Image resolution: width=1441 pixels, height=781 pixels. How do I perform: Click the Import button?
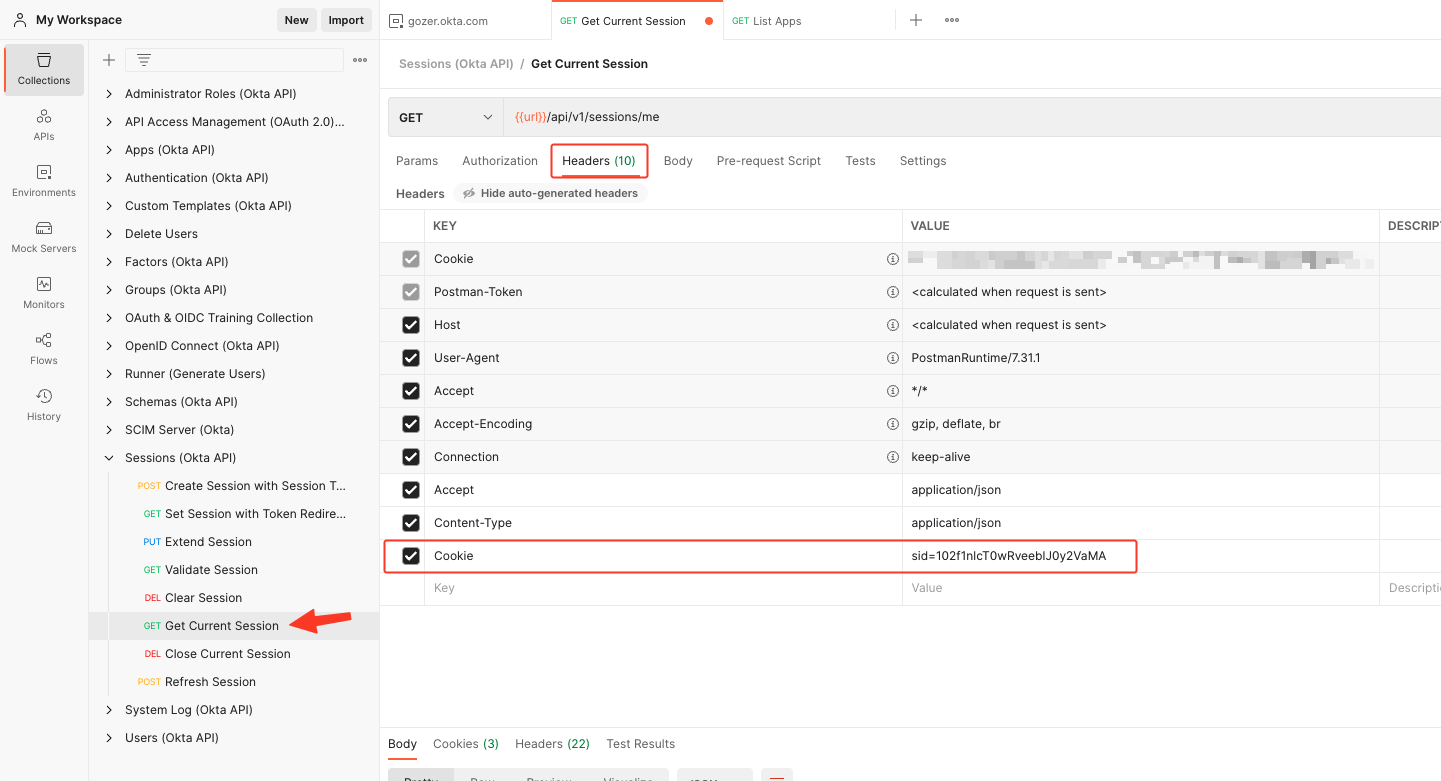click(x=346, y=20)
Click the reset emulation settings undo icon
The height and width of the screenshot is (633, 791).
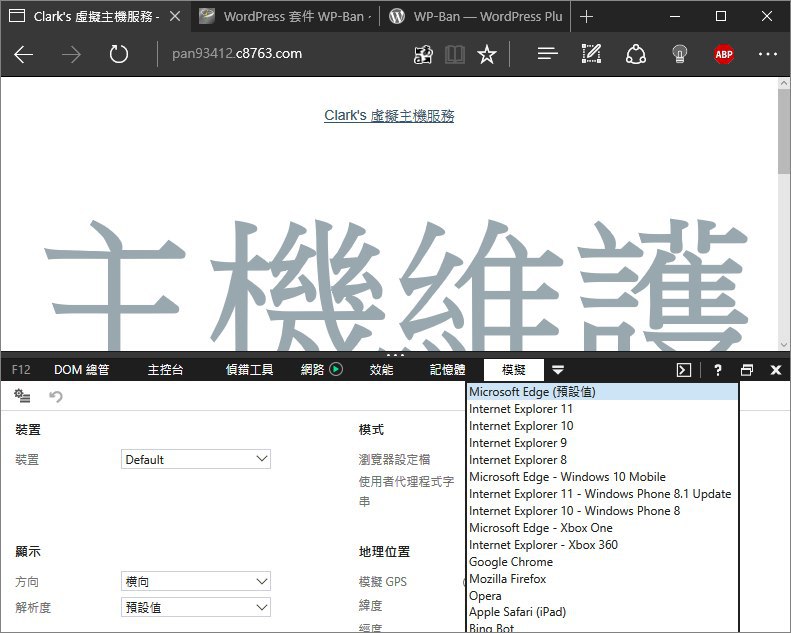(x=56, y=397)
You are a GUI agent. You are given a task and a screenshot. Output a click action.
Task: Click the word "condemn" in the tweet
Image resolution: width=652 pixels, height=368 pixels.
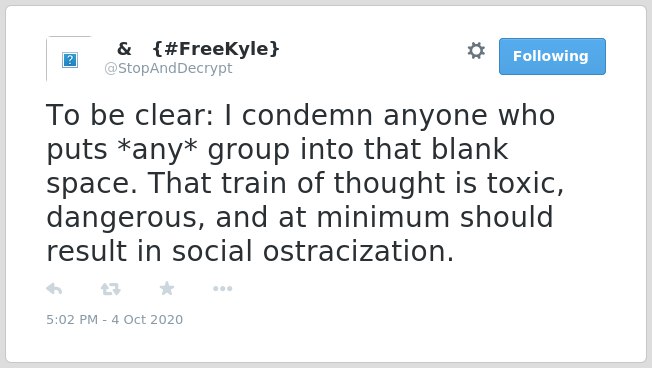[x=307, y=115]
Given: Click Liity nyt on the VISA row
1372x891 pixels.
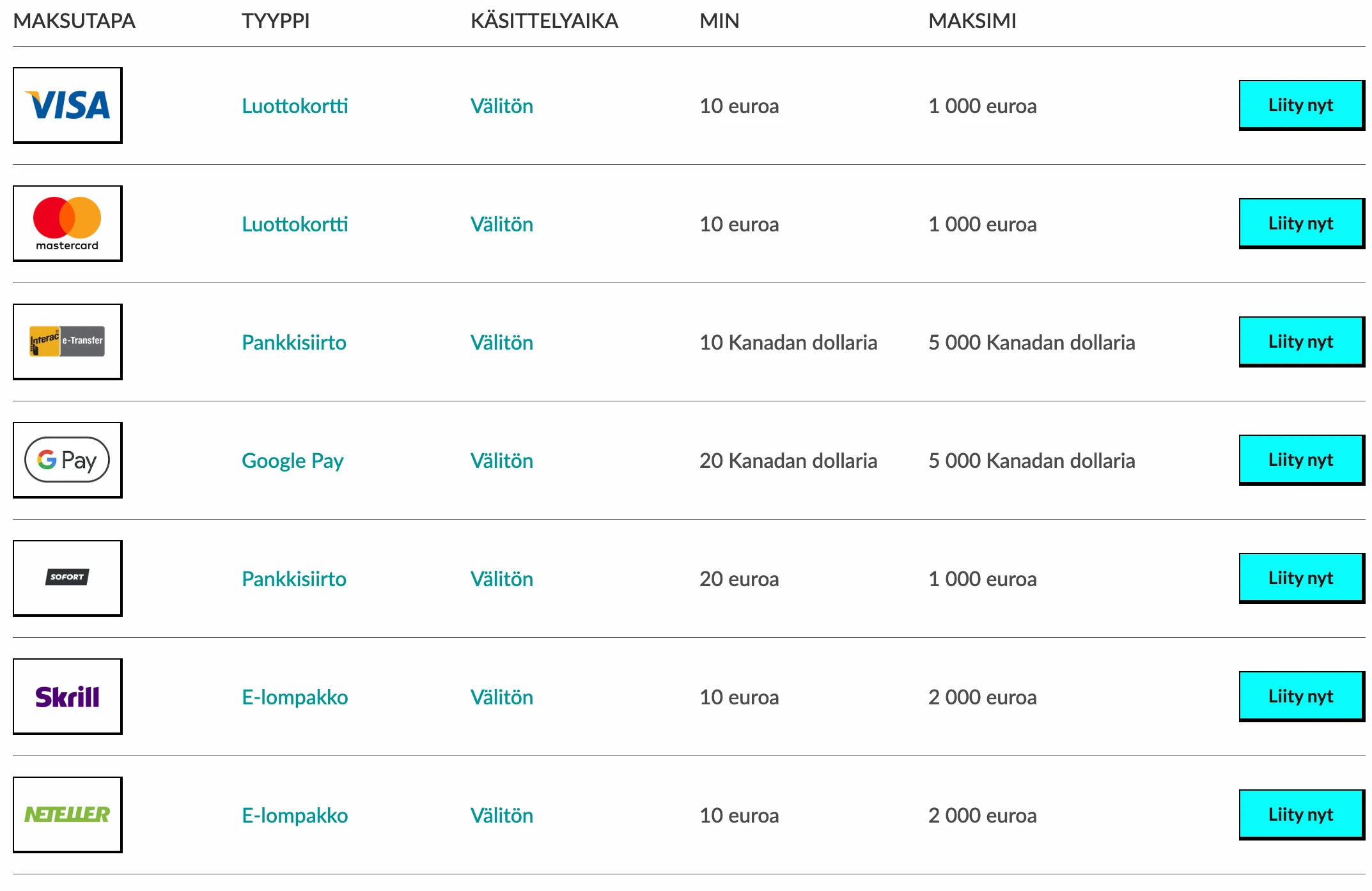Looking at the screenshot, I should point(1301,104).
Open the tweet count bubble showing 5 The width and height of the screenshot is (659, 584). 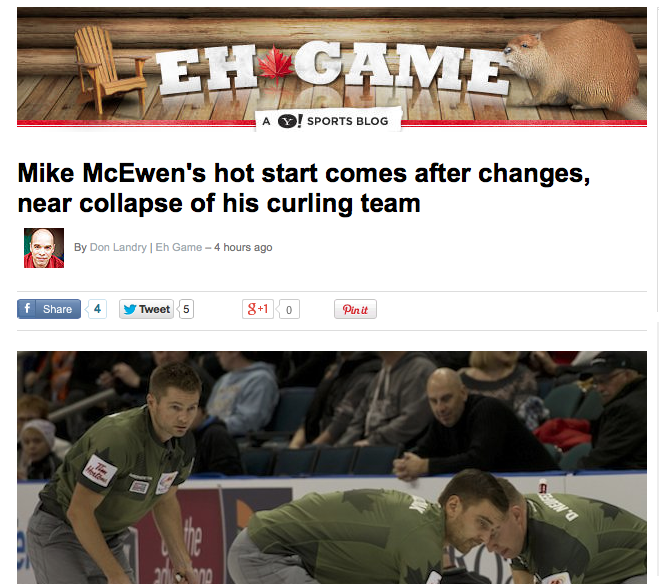(186, 309)
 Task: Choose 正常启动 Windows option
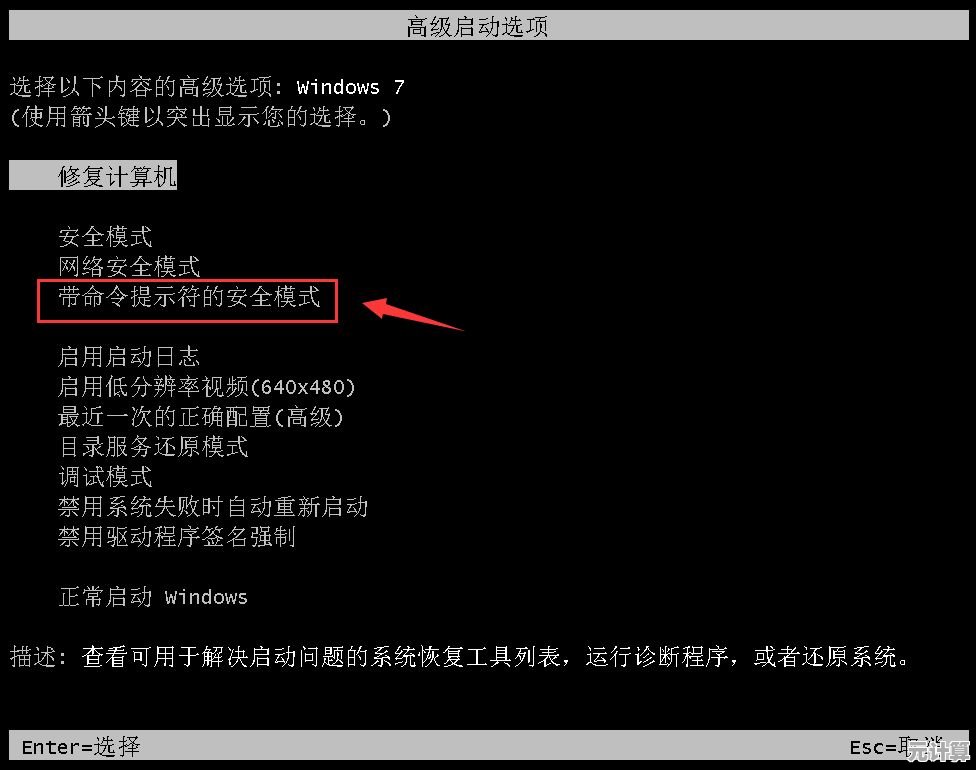coord(153,597)
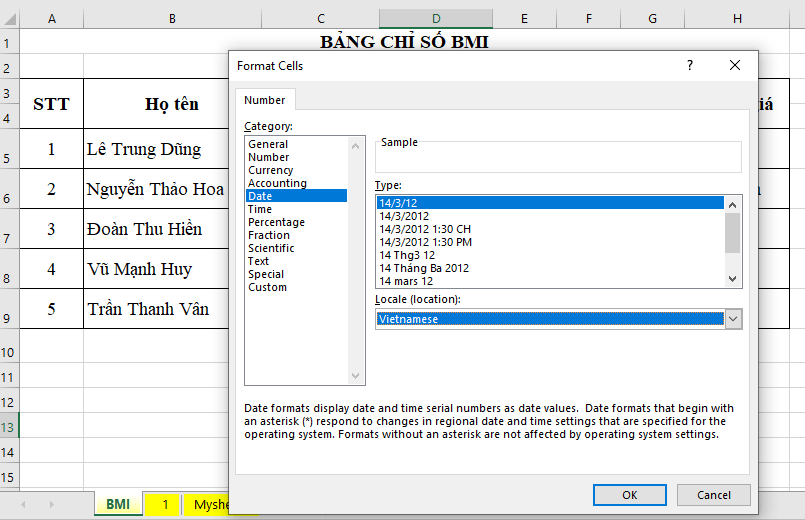Select the Number tab
This screenshot has height=520, width=805.
(x=265, y=100)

────────────────

ACTION ITEM: All that is wanted is each line, word for word, from the first line of the data to the one holding "Given: Click Liity nyt on the VISA row", with the pictures left out.

SOLUTION TO THE PROBLEM:
Image resolution: width=1441 pixels, height=781 pixels. How do I perform: Click the Import button?
click(x=346, y=20)
Click the reset emulation settings undo icon
The height and width of the screenshot is (633, 791).
(x=56, y=397)
You are a GUI agent. You are given a task and a screenshot. Output a click action.
Task: Click the word "condemn" in the tweet
Image resolution: width=652 pixels, height=368 pixels.
[x=307, y=115]
Given: Click Liity nyt on the VISA row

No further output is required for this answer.